Top of Data section
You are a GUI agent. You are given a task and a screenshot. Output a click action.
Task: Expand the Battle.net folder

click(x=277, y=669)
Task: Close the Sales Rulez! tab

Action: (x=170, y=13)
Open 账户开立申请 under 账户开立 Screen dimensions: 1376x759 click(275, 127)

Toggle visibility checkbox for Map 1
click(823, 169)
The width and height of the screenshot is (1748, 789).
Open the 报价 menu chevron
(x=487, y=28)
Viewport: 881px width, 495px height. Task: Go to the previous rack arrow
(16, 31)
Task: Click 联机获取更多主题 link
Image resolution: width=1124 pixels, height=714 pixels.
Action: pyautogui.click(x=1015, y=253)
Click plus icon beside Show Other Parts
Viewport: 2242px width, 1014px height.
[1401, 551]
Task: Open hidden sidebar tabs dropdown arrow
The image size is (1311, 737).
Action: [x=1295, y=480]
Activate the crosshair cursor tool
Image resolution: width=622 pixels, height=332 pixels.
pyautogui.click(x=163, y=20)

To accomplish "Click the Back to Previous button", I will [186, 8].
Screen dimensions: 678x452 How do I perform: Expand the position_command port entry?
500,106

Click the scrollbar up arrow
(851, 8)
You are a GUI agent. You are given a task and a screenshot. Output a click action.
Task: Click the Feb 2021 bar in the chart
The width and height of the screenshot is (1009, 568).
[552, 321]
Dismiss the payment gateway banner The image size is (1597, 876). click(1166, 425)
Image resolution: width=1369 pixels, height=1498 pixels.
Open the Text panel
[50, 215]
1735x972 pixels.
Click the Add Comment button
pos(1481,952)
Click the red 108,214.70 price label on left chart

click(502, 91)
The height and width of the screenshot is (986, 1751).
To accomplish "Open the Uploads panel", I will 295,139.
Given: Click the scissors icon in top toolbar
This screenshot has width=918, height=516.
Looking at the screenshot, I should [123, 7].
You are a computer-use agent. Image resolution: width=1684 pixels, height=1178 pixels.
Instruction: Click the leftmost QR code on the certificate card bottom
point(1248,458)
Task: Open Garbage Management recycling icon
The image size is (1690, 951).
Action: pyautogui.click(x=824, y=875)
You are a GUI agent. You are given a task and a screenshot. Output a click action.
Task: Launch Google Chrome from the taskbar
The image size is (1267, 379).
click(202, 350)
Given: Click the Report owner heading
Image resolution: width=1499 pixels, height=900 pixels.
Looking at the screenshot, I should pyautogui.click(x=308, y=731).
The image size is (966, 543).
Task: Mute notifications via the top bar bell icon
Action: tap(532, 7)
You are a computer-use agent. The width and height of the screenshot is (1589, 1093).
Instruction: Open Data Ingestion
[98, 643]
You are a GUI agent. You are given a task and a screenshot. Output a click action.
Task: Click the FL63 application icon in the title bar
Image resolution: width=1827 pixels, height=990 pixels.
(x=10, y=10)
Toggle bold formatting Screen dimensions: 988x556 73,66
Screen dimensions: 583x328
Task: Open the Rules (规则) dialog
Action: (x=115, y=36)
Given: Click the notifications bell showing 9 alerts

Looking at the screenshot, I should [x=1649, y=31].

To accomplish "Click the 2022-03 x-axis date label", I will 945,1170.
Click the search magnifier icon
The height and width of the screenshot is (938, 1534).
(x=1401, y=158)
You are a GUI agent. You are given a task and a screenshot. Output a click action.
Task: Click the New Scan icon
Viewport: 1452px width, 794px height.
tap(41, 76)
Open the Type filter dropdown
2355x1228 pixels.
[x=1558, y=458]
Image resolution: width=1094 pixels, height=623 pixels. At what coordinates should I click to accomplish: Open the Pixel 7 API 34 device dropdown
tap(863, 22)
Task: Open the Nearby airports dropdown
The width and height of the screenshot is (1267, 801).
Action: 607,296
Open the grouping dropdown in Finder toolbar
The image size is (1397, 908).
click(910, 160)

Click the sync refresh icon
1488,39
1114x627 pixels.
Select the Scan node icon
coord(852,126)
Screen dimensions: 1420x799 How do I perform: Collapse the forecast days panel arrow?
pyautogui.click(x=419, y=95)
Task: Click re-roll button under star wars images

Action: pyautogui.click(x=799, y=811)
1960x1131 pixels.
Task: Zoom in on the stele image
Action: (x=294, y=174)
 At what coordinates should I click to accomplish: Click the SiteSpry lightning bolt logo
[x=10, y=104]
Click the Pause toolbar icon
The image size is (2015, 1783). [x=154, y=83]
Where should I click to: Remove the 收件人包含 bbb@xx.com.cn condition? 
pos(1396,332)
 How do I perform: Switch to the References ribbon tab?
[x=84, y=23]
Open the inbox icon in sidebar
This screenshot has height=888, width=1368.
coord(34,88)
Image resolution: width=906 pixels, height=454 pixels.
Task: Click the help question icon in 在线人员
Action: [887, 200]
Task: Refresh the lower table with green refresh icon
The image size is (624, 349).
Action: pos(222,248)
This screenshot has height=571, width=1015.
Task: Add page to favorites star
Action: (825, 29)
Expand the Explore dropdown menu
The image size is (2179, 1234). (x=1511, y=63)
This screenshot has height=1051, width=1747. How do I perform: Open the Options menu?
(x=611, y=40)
Bottom of Data section
* What you need to do: Filter the entries and copy each line with "sidebar".

* Solution for this exercise:
Task: Open hidden sidebar tabs dropdown arrow
Open the inbox icon in sidebar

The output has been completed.